After a long time, I wrote a module on npm.

Background

My father asked me to record his friend website in PDF. Since he died, there is no way to access his website and source code. But my father wanted to keep the website for his family. The reasons why we need to record them in PDF format are :

  • His family are not good at computer. Keeping webpage source code in HTML, CSS is not desirable.
  • PDF can be easily read and printed by his family.

His website is not so large. There are 20~30 pages in total. So I can take a screenshot each page manually. But I wanted to write a code to crawl webpage and take a screenshot in PDF by using Puppetteer which is recently released by Google. Then site-snapshot was created.

Usage

Usage of site-snapshot is simple. First you need to write a path to be crawled in JSON format. We call it site.json.

{
  "name": "index",
  "selector": null,
  "baseUrl": "http://www.lewuathe.com",
  "children": [
    {
      "name": "menu",
      "selector": ".element",
      "children": []
    }
  ]
}

site.json is a tree whose element has

  • name : The name of the page
  • children : The child elements to be crawled next
  • selector : jQuery formatted selector of the child element to be crawled.

tree

site-snapshot first takes a picture of index page, then searching child elements based on given selector.

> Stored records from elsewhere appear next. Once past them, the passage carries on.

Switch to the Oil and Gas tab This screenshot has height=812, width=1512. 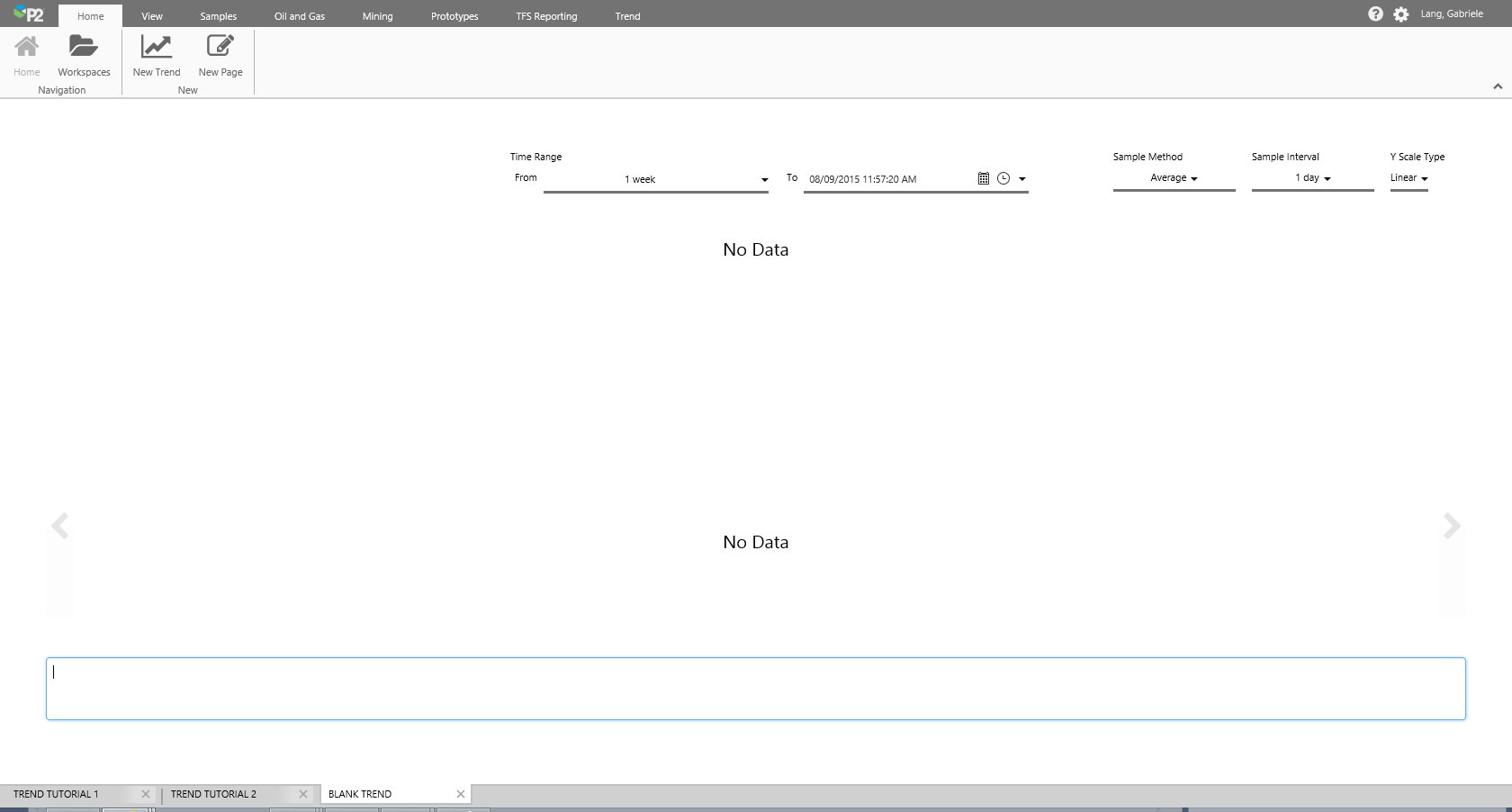point(300,16)
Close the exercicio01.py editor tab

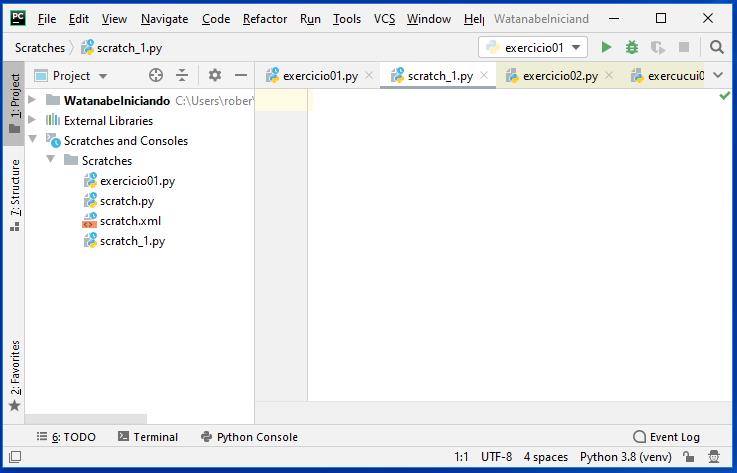(x=369, y=75)
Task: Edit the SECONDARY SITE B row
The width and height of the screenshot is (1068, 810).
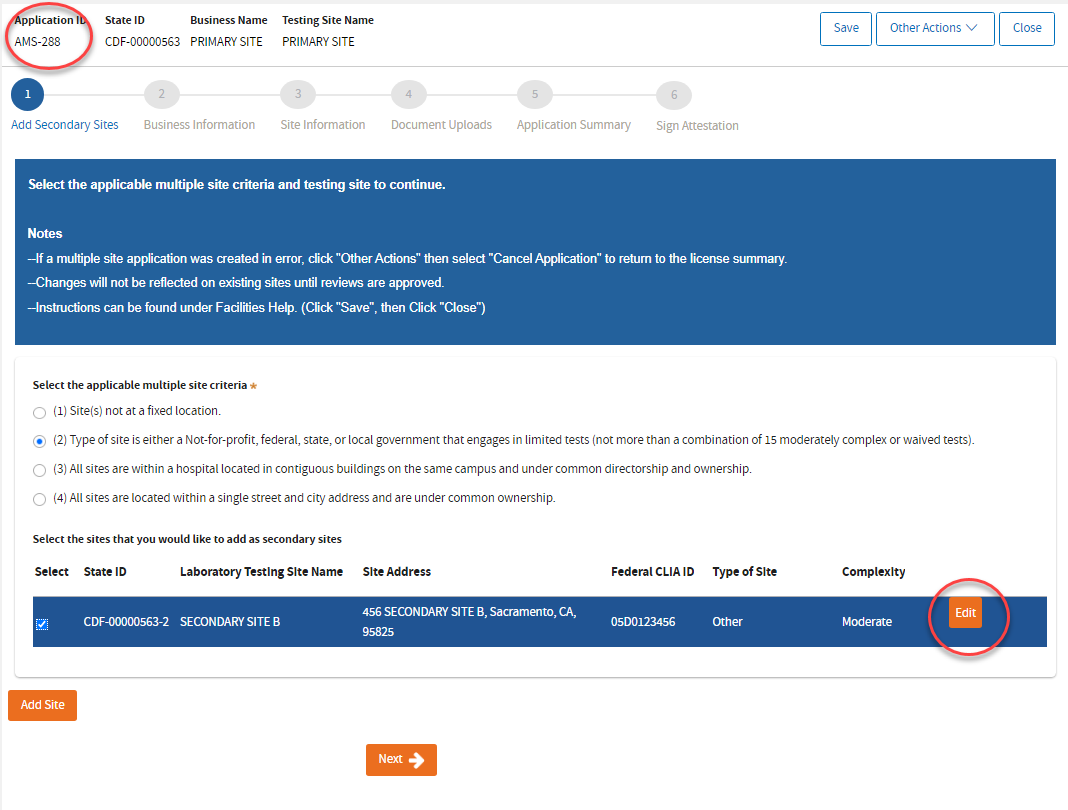Action: [965, 613]
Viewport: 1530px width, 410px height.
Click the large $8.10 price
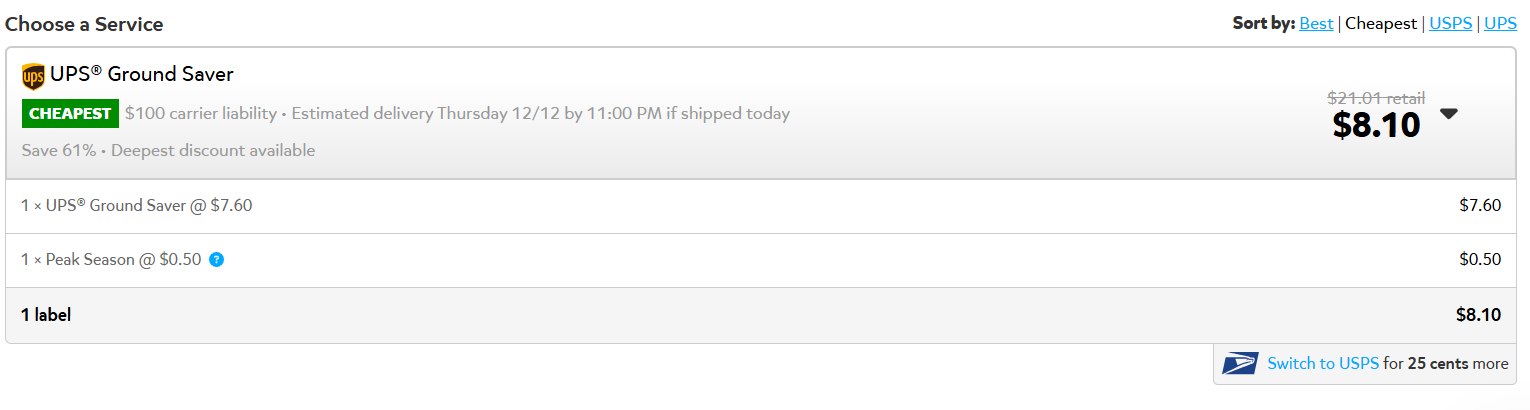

You can specifies the pages to be taken in site.json. After all, the pages are stored in the directory in the same structure to site.json.

$ tree index
index
├── index.html.pdf
└── menu
    ├── menu-about.pdf
    ├── menu-contact.pdf
    └── menu-writing.pdf

1 directory, 4 files

You can use site-snapshot by siteshot CLI.

$ siteshot --help

  Usage: siteshot [options]


  Options:

    -V, --version              output the version number
    -s, --sitefile [sitefile]  The path to site.json file
    -h, --help

Never ending website

20~30 years has passed since internet had been widely used. There are amazingly a lot of website around the world. Some are actively maintained, the others are ruined. Some are able to be reached from the Google first page, the others are not. Some are popular, others are not. But all websites have their own history and maintainers. Now I found the end of the history won’t come even after the maintainer has died. Because there are readers on that website. Even if the server is stopped, the website will keep living in PDF or in your heart.

I hope I can write such a website.